[Records from a data source]

□ □ □ □

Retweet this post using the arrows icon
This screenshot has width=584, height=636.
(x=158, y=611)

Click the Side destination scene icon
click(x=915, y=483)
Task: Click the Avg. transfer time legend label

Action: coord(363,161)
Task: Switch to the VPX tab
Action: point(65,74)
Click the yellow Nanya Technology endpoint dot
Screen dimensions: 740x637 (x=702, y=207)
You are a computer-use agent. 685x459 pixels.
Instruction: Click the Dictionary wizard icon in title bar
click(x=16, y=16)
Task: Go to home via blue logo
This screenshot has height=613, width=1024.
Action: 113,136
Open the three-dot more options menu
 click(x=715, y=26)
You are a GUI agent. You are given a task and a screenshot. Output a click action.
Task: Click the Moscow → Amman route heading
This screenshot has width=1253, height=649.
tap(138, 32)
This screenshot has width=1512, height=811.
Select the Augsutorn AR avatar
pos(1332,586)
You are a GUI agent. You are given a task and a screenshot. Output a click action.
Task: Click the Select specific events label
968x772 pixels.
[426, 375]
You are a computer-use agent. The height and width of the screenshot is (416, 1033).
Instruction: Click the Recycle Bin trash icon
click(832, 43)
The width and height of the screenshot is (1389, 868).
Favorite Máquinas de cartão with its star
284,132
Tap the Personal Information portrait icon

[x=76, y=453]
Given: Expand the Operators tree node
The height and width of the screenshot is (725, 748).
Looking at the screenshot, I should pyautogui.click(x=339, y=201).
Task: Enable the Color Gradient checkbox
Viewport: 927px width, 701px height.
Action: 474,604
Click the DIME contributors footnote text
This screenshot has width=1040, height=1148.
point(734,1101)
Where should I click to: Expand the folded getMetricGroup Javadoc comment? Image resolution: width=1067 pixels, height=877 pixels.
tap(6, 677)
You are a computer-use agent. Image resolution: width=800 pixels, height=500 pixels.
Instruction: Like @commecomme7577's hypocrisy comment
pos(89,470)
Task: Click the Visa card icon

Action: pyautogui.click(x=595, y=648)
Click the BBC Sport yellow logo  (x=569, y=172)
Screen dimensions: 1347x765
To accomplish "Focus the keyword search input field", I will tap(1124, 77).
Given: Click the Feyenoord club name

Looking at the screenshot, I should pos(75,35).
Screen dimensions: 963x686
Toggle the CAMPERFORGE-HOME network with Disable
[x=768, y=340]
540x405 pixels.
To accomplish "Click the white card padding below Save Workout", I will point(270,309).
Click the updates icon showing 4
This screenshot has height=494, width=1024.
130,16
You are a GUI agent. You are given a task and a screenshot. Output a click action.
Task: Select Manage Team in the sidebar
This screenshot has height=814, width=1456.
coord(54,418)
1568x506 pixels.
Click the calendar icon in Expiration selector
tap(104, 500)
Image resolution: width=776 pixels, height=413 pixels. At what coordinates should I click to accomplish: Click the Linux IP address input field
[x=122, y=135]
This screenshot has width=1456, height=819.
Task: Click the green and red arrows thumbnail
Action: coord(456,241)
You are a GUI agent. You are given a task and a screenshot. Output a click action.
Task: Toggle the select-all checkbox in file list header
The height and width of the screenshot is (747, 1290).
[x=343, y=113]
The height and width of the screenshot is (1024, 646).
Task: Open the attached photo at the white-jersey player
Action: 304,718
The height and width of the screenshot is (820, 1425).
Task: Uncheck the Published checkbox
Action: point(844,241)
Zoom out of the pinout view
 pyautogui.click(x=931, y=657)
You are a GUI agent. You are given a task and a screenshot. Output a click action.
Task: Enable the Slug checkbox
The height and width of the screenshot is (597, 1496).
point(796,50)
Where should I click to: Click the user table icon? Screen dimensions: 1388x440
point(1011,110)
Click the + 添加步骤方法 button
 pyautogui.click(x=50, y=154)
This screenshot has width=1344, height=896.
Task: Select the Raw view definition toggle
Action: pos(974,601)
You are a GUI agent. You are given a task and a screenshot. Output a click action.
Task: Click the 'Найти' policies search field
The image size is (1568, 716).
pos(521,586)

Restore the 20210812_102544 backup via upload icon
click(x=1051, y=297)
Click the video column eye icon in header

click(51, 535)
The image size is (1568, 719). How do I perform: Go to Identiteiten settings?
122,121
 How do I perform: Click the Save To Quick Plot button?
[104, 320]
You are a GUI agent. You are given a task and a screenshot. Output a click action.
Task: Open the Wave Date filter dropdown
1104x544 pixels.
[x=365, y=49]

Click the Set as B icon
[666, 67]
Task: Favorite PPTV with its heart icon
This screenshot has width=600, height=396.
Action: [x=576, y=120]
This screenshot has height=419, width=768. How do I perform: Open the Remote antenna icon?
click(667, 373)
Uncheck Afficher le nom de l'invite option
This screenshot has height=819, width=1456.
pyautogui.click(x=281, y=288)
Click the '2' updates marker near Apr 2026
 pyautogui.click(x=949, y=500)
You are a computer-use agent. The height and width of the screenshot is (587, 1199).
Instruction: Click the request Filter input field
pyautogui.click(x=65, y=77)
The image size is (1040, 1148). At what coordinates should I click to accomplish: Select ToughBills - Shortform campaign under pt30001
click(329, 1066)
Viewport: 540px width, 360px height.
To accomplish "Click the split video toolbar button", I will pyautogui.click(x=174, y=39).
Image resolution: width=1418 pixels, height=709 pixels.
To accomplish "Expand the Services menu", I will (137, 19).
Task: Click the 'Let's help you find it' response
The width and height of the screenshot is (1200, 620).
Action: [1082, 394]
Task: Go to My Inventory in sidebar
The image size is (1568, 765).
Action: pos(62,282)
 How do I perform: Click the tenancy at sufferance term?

□ □ □ □

Reproduce the lines above. Leave each one as it is.

*EXERCISE RESULT*
Retweet this post using the arrows icon
This screenshot has width=584, height=636.
(x=158, y=611)

Click the Side destination scene icon
click(x=915, y=483)
Task: Click the Avg. transfer time legend label

Action: coord(363,161)
Task: Switch to the VPX tab
Action: point(65,74)
Click the yellow Nanya Technology endpoint dot
Screen dimensions: 740x637 (x=702, y=207)
You are a computer-use agent. 685x459 pixels.
Instruction: Click the Dictionary wizard icon in title bar
click(x=16, y=16)
Task: Go to home via blue logo
This screenshot has height=613, width=1024.
Action: 113,136
Open the three-dot more options menu
 click(x=715, y=26)
You are a GUI agent. You are given a task and a screenshot. Output a click action.
Task: Click the Moscow → Amman route heading
This screenshot has width=1253, height=649.
tap(138, 32)
This screenshot has width=1512, height=811.
Select the Augsutorn AR avatar
pos(1332,586)
You are a GUI agent. You are given a task and a screenshot. Output a click action.
Task: Click the Select specific events label
968x772 pixels.
[426, 375]
You are a computer-use agent. The height and width of the screenshot is (416, 1033).
Instruction: Click the Recycle Bin trash icon
click(832, 43)
The width and height of the screenshot is (1389, 868).
Favorite Máquinas de cartão with its star
284,132
Tap the Personal Information portrait icon

[x=76, y=453]
Given: Expand the Operators tree node
The height and width of the screenshot is (725, 748).
Looking at the screenshot, I should pyautogui.click(x=339, y=201).
Task: Enable the Color Gradient checkbox
Viewport: 927px width, 701px height.
Action: 474,604
Click the DIME contributors footnote text
This screenshot has width=1040, height=1148.
point(734,1101)
Where should I click to: Expand the folded getMetricGroup Javadoc comment? Image resolution: width=1067 pixels, height=877 pixels.
tap(6, 677)
You are a computer-use agent. Image resolution: width=800 pixels, height=500 pixels.
Instruction: Like @commecomme7577's hypocrisy comment
pos(89,470)
Task: Click the Visa card icon

Action: pyautogui.click(x=595, y=648)
Click the BBC Sport yellow logo  (x=569, y=172)
Screen dimensions: 1347x765
To accomplish "Focus the keyword search input field", I will tap(1124, 77).
Given: Click the Feyenoord club name

Looking at the screenshot, I should pos(75,35).
Screen dimensions: 963x686
Toggle the CAMPERFORGE-HOME network with Disable
[x=768, y=340]
540x405 pixels.
To accomplish "Click the white card padding below Save Workout", I will point(270,309).
Click the updates icon showing 4
This screenshot has height=494, width=1024.
130,16
You are a GUI agent. You are given a task and a screenshot. Output a click action.
Task: Select Manage Team in the sidebar
This screenshot has height=814, width=1456.
coord(54,418)
1568x506 pixels.
Click the calendar icon in Expiration selector
tap(104, 500)
Image resolution: width=776 pixels, height=413 pixels. At what coordinates should I click to accomplish: Click the Linux IP address input field
[x=122, y=135]
This screenshot has width=1456, height=819.
Task: Click the green and red arrows thumbnail
Action: coord(456,241)
You are a GUI agent. You are given a task and a screenshot. Output a click action.
Task: Toggle the select-all checkbox in file list header
The height and width of the screenshot is (747, 1290).
[x=343, y=113]
The height and width of the screenshot is (1024, 646).
Task: Open the attached photo at the white-jersey player
Action: 304,718
The height and width of the screenshot is (820, 1425).
Task: Uncheck the Published checkbox
Action: point(844,241)
Zoom out of the pinout view
 pyautogui.click(x=931, y=657)
You are a GUI agent. You are given a task and a screenshot. Output a click action.
Task: Enable the Slug checkbox
The height and width of the screenshot is (597, 1496).
point(796,50)
Where should I click to: Click the user table icon? Screen dimensions: 1388x440
point(1011,110)
Click the + 添加步骤方法 button
 pyautogui.click(x=50, y=154)
This screenshot has width=1344, height=896.
Task: Select the Raw view definition toggle
Action: pos(974,601)
You are a GUI agent. You are given a task and a screenshot. Output a click action.
Task: Click the 'Найти' policies search field
The image size is (1568, 716).
pos(521,586)

Restore the 20210812_102544 backup via upload icon
click(x=1051, y=297)
Click the video column eye icon in header

click(51, 535)
The image size is (1568, 719). How do I perform: Go to Identiteiten settings?
122,121
 How do I perform: Click the Save To Quick Plot button?
[104, 320]
You are a GUI agent. You are given a task and a screenshot. Output a click action.
Task: Open the Wave Date filter dropdown
1104x544 pixels.
[x=365, y=49]

Click the Set as B icon
[666, 67]
Task: Favorite PPTV with its heart icon
This screenshot has width=600, height=396.
Action: [x=576, y=120]
This screenshot has height=419, width=768. How do I perform: Open the Remote antenna icon?
click(667, 373)
Uncheck Afficher le nom de l'invite option
This screenshot has height=819, width=1456.
pyautogui.click(x=281, y=288)
Click the '2' updates marker near Apr 2026
 pyautogui.click(x=949, y=500)
You are a computer-use agent. The height and width of the screenshot is (587, 1199).
Instruction: Click the request Filter input field
pyautogui.click(x=65, y=77)
The image size is (1040, 1148). At what coordinates should I click to accomplish: Select ToughBills - Shortform campaign under pt30001
click(329, 1066)
Viewport: 540px width, 360px height.
To accomplish "Click the split video toolbar button", I will pyautogui.click(x=174, y=39).
Image resolution: width=1418 pixels, height=709 pixels.
To accomplish "Expand the Services menu", I will (137, 19).
Task: Click the 'Let's help you find it' response
The width and height of the screenshot is (1200, 620).
Action: [1082, 394]
Task: Go to My Inventory in sidebar
The image size is (1568, 765).
Action: pos(62,282)
 How do I perform: Click the tenancy at sufferance term?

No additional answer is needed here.